Hello, from Tarfala Research Station! After 48 hours of travel, it’s really satisfying to be able to say these words! For those who like visualising journeys as a red line that links points on a map, Tavi, Charlotte, Roger and myself have traveled between:
• Swansea and London (by train – although Roger actually got a lift down from Leeds…),
• London and Stockholm (by plane),
• Stockholm and Kiruna (by overnight train),
• Kiruna and Nikkaluokta (by local bus), and finally
• Nikkaluokta to Tarfala Research Station (by snowmobile – see figure below for a close-up!).
Snowmobile route from Nikkaluokta to Tarfala, across Láddjujávri lake and up into Tarfala Valley; Storglaciären (SG) is highlighted, south-west of Tarfala (grid squares are 2km). Inset photos: Roger and I are all smiles, as we head out of Nikkaluokta (right). An Alltransport snowmobile under a darkening sky (centre). The Alltransport crew prepare to haul our kit up a steep slope in Tarfala Valley (left).

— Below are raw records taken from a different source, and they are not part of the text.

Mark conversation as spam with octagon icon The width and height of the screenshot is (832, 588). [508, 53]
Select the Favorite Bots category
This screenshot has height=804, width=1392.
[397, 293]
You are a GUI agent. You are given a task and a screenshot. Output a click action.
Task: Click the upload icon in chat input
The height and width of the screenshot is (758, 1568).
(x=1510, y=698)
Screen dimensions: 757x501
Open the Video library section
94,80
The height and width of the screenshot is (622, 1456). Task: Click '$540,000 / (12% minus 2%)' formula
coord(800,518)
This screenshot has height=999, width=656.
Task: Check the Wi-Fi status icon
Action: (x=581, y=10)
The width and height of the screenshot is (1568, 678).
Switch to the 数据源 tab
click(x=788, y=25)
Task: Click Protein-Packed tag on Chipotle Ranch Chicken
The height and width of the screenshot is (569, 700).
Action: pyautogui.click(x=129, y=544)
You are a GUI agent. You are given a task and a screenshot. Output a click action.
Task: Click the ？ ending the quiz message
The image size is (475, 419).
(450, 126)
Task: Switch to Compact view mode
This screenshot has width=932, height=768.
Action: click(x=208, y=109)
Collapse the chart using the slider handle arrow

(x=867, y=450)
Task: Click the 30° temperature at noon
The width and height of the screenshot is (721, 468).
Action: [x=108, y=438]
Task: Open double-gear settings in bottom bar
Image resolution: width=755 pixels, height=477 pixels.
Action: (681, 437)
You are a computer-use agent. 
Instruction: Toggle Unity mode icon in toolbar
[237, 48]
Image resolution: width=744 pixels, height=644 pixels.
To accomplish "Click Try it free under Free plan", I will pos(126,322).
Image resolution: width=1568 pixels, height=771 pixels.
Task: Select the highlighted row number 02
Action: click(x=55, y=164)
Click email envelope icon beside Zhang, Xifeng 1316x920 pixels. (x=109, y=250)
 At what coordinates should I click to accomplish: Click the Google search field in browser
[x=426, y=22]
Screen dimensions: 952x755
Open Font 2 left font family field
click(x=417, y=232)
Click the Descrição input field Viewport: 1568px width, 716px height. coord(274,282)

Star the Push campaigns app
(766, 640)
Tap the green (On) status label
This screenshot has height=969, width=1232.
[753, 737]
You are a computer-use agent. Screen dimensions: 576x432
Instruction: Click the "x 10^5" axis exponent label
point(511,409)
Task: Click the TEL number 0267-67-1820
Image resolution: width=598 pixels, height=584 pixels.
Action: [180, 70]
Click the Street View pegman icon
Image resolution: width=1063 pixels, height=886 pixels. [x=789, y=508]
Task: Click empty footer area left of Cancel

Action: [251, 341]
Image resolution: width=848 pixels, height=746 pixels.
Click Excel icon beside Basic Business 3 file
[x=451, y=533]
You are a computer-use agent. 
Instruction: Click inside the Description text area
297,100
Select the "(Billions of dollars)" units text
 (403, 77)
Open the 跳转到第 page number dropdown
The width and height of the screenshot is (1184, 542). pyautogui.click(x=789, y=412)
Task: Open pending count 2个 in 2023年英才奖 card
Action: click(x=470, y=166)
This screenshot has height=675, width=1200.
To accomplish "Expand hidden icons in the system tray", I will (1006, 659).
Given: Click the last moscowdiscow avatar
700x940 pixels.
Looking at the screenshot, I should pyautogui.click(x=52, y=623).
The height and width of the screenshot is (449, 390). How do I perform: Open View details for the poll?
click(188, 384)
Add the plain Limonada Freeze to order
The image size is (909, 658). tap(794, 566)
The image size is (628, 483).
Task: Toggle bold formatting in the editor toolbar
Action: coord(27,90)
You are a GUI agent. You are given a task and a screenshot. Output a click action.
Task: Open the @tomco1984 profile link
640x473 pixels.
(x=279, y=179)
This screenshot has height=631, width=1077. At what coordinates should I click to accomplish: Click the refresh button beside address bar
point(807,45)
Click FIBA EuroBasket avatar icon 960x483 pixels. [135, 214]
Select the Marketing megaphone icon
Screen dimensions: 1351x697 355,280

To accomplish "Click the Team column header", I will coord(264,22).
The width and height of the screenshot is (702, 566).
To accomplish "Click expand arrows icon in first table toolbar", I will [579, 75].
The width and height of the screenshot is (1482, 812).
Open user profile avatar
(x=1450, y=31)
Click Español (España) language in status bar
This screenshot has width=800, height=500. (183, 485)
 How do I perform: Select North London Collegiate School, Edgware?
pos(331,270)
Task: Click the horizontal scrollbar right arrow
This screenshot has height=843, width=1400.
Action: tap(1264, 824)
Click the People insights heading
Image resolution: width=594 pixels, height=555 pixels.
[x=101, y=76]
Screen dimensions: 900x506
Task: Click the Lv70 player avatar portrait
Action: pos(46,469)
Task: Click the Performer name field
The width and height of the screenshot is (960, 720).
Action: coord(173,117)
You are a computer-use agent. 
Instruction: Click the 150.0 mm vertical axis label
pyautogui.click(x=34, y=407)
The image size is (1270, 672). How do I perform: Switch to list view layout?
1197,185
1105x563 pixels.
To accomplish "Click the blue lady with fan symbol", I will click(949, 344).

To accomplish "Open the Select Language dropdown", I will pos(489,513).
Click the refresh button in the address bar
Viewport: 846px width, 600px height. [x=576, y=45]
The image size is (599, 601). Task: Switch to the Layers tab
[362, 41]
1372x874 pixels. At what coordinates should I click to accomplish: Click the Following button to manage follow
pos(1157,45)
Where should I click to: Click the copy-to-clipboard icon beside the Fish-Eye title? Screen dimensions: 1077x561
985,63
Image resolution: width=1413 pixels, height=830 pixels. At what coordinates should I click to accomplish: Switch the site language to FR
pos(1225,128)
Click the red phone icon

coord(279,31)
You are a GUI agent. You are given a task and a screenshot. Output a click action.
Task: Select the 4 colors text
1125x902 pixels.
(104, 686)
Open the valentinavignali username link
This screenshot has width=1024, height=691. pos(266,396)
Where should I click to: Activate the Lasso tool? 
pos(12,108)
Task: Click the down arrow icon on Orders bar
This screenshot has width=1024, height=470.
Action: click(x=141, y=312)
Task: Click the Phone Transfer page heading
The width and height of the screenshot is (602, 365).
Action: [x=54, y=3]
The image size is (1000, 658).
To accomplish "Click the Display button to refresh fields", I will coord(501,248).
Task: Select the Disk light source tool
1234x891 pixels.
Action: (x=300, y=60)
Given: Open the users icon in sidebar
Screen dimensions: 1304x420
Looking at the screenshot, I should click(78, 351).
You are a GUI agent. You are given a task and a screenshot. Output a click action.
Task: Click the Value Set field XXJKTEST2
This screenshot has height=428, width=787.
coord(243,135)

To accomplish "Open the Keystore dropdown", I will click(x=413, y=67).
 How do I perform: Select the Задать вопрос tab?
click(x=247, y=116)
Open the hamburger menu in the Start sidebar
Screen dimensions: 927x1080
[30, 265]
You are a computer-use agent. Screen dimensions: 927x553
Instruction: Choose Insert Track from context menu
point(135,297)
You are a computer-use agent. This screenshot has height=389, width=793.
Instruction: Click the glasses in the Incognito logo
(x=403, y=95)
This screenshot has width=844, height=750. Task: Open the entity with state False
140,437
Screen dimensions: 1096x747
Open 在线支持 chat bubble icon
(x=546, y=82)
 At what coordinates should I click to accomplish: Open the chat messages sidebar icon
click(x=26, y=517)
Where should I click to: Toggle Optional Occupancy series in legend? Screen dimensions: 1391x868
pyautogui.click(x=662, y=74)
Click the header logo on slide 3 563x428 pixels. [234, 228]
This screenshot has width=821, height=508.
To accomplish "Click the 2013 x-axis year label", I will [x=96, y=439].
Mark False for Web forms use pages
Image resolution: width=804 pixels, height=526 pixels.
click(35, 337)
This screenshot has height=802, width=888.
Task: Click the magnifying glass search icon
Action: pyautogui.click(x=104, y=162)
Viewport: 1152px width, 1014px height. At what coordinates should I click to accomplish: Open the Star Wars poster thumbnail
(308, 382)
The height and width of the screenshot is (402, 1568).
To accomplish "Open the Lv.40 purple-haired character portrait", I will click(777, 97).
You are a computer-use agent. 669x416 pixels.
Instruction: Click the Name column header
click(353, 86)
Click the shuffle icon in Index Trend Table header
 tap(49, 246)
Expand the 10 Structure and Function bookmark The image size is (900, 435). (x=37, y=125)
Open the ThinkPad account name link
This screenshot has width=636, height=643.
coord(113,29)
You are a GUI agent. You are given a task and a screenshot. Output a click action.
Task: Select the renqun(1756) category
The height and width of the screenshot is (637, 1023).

As lengthy as our journey was, it was only its last leg that posed any real problem – but this was most impressively overcome for us by Erik Sarri and his team of snowmobile aces at Nikkaluokta Alltransport. We left Nikkaluokta on snowmobile sleds with just a few flakes of snow in the air, although the sky became heavier as we crossed the frozen Láddjujávri lake. Twenty minutes later, we entered Tarfala Valley, where our drivers faced steep, deep snowdrifts and the occasional white-out, with a strong wind lashing the loose snow into their visors. But with a combination of experience and sheer determination, Alltransport ensured that four scientists and 400kg of seismic kit were safely delivered to Tarfala Research Station. Thanks a million to all the team!
I was last in Tarfala in summer 2009, again as part of a study of Storglaciären. Back then, every day for two weeks, Alessio Gusmeroli and I could look up to the glacier before setting off at a leisurely stroll. Right now, Storglaciären cannot even be seen from Tarfala because the wind hasn’t eased up at all (gusting at up to 80kph!) so, beyond the dozen-or-so buildings that make up the research station, the world appears completely white! To prove that Storglaciären is still there, Andreas Bergström (Tarfala’s station manager) and I tried to snowmobile a box of equipment onto the glacier this afternoon (see below).
Almost my first view of Storglaciären this spring...! I’m waiting with the equipment, while Andreas and the snowmobile (circled) attempt the climb. The view looks almost west, from the forefield of the glacier.
The complicating factor here is that the front of Storglaciären is quite steep. Whilst Andreas could get the unladen snowmobile up the slope, it got bogged down when towing cargo. It’s a problem of snow conditions: despite the wind, air temperatures are actually quite warm – it got slightly above 0°C today – and this partial melting makes the snow dense, sticky, and uncooperative when we’re struggling to tow geophysical equipment! What we need is a big chill – a calm, cold night to refreeze the snow, and we’re expecting these conditions in a few days.
So, I’m forced to hand the initial victory to the weather! But it’s not all bad news – we’ve had time today to unpack, check and organise all of our equipment, and Charlotte has been practicing walking on snowshoes. As the photographer here, I tried to follow in her footsteps, but sank straight into the thigh-deep drift! Clear proof – snowshoes really do work!
Charlotte test-driving the snowshoes around Tarfala. In my normal boots, I couldn’t stand on the same snowdrift (I’m sure it’s more about pressure than weight...!).
If the wind eases tomorrow, we’ll power up some of the equipment and test it around Tarfala, and hopefully we’ll get some kit up onto the ice. Wish us luck, and I’ll keep you posted!